Write out each record below exactly as it appears, with no pictures.

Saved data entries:

########

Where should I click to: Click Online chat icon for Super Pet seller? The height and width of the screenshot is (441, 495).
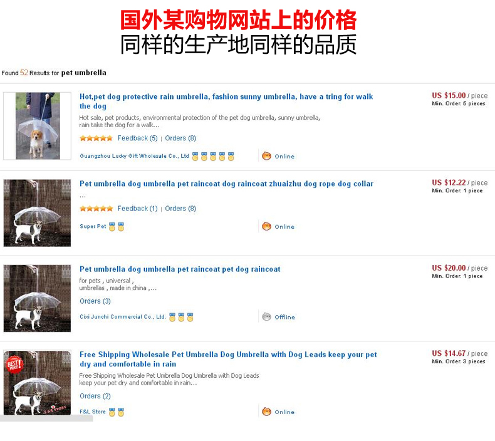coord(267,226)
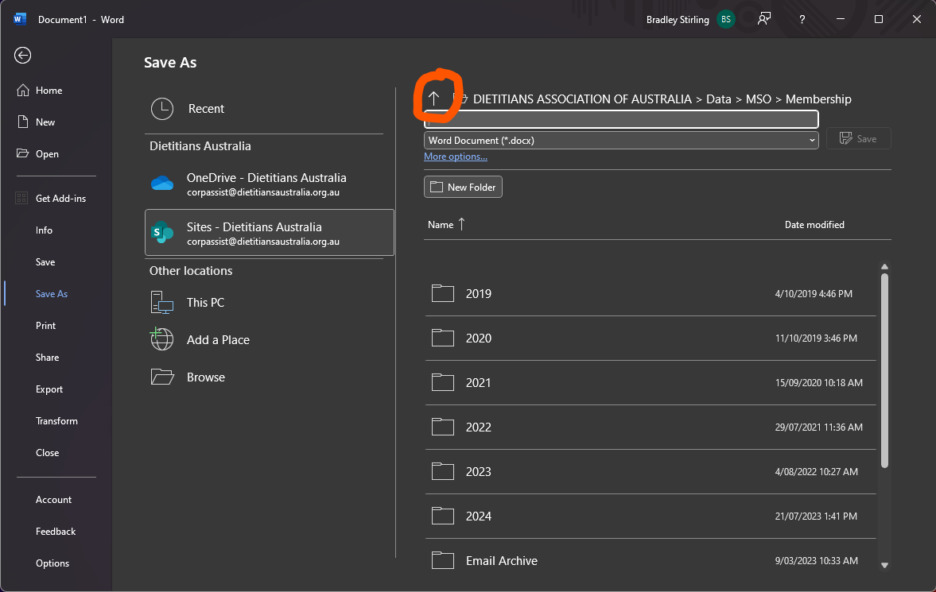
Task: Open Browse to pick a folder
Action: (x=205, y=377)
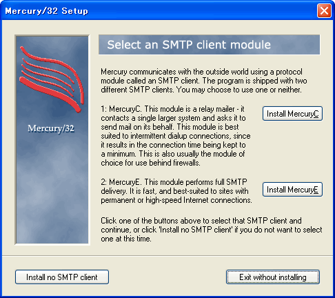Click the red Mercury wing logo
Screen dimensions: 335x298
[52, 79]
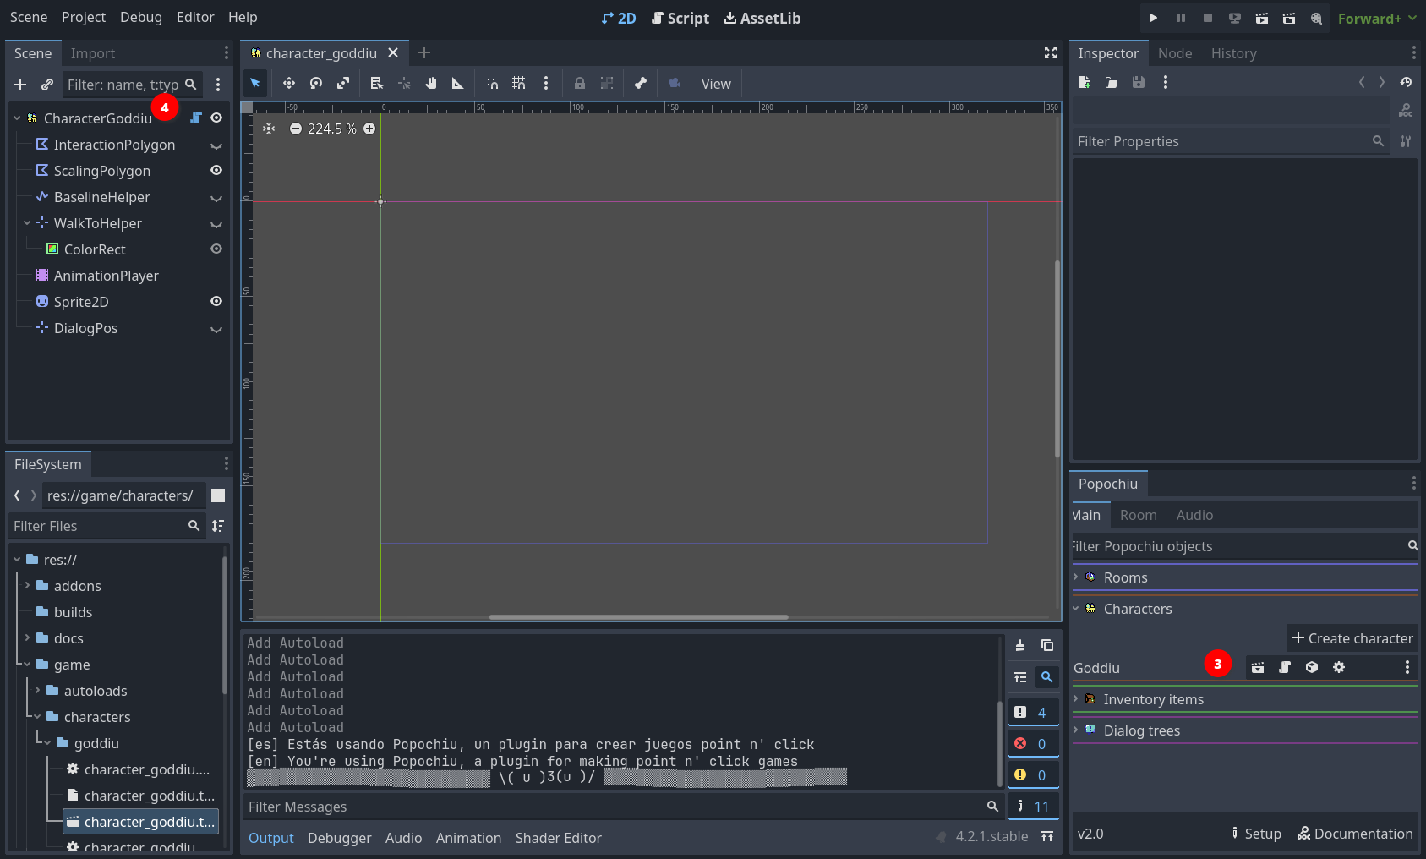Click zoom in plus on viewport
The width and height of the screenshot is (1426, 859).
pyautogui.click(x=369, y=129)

########

-- SOLUTION TO THE PROBLEM --
Where should I click to: Click Online chat icon for Super Pet seller? The height and width of the screenshot is (441, 495).
coord(267,226)
Task: Open Browse to pick a folder
Action: (x=205, y=377)
Click the red Mercury wing logo
Screen dimensions: 335x298
[52, 79]
Click zoom in plus on viewport
The width and height of the screenshot is (1426, 859).
pyautogui.click(x=369, y=129)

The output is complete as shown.